====== TEXTO DEL DOCUMENTO

Traté de imaginarme qué se sentiría vivir entre todas estas ruinas. Mientras miraba los palacios con fachadas cuarteadas y los escombros amontonados en las esquinas, sentí una sensación de paz y tranquilidad. ¿Será porque vengo de un lugar donde la gente vive llena de ansiedad, protegiéndose con todos los seguros habidos y por haber contra una catástrofe hipotética que nunca llega? Seguros de salud contra las enfermedades, seguros contra incendio, seguros contra robo y contra terrorismo. Aquí nadie tiene seguro: la catástrofe ya pasó y la gente vive despreocupada.

============

TAREA A:
Reproduce palabra por palabra el fragmento del texto sobre las ruinas que va desde "Traté de imaginarme" hasta "gente vive despreocupada.".
TAREA B:
En el texto sobre las ruinas, ¿qué sensación dice sentir quien narra mientras mira los palacios y los escombros?
TAREA C:
Prolonga el texto sobre las ruinas a partir de su última oración.

====== MATERIAL DE CONSULTA

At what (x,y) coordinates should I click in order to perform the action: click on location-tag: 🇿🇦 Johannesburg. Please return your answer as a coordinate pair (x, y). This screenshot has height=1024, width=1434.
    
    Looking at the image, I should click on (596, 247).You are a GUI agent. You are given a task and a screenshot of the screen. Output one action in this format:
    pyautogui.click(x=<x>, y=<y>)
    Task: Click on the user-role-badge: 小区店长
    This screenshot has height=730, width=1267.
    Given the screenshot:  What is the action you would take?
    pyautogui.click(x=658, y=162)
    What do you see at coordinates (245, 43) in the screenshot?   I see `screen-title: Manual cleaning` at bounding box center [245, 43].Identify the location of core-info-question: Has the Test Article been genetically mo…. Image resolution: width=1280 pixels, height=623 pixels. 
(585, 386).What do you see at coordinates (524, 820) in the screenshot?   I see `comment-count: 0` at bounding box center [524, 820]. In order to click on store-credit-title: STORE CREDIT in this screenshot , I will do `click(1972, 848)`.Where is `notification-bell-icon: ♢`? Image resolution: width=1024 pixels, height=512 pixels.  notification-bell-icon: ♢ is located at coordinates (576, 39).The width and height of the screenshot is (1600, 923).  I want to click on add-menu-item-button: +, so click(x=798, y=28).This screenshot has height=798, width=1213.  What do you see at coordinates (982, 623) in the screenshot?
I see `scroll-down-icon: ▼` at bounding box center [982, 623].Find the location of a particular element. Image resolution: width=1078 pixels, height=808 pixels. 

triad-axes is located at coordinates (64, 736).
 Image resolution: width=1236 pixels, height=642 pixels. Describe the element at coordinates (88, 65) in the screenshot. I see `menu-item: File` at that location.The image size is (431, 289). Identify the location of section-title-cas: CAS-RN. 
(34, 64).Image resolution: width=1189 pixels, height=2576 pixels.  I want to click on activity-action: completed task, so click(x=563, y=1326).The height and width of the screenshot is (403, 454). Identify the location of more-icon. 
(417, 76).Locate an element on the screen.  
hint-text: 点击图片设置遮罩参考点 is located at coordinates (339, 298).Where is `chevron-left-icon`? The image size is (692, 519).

============

RESPUESTA A:
Traté de imaginarme qué se sentiría vivir entre todas estas ruinas. Mientras miraba los palacios con fachadas cuarteadas y los escombros amontonados en las esquinas, sentí una sensación de paz y tranquilidad. ¿Será porque vengo de un lugar donde la gente vive llena de ansiedad, protegiéndose con todos los seguros habidos y por haber contra una catástrofe hipotética que nunca llega? Seguros de salud contra las enfermedades, seguros contra incendio, seguros contra robo y contra terrorismo. Aquí nadie tiene seguro: la catástrofe ya pasó y la gente vive despreocupada.

RESPUESTA B:
Una sensación de paz y tranquilidad.

RESPUESTA C:
En su libro La fiesta vigilada (2007) y en el documental de Florian Borchmeyer Habana. Arte nuevo de hacer ruinas (2006), Antonio José Ponte explicaba los afectos que pueden generar las ruinas no habitadas, como nostalgia, melancolía. A diferencia de otras ciudades, explicaba Ponte, La Habana es una ruina habitada. En el discurso sobre las ruinas de Rubén Gallo hay un vaciado de contenido de la pobreza, de la precariedad y de la vulnerabilidad de toda una población que no ha elegido vivir así. Esta visión se complementa con un parlamento que no deber desecharse. “- A mí me gusta ver basura - le dije - . Donde hay basura hay vida. Cuando vivía en Canadá, recuerdo el gusto que me daba llegar a México y encontrar las calles sucias.”

Aquí, la basura, la suciedad, la ruina se construyen como significantes de un paisaje, casi cinemático para asombrar el ojo extranjero, que ve en la isla un espacio de excepcionalidad. “- Esta ciudad –le dije a Norbey– está llena de vida. A cada paso se te aparece algo que te sorprende. Cuando sales a caminar en Canadá jamás pasa nada. Y si te cruzas con alguien, el otro baja la mirada y sigue su camino como si no existieras”, se lee en otro fragmento.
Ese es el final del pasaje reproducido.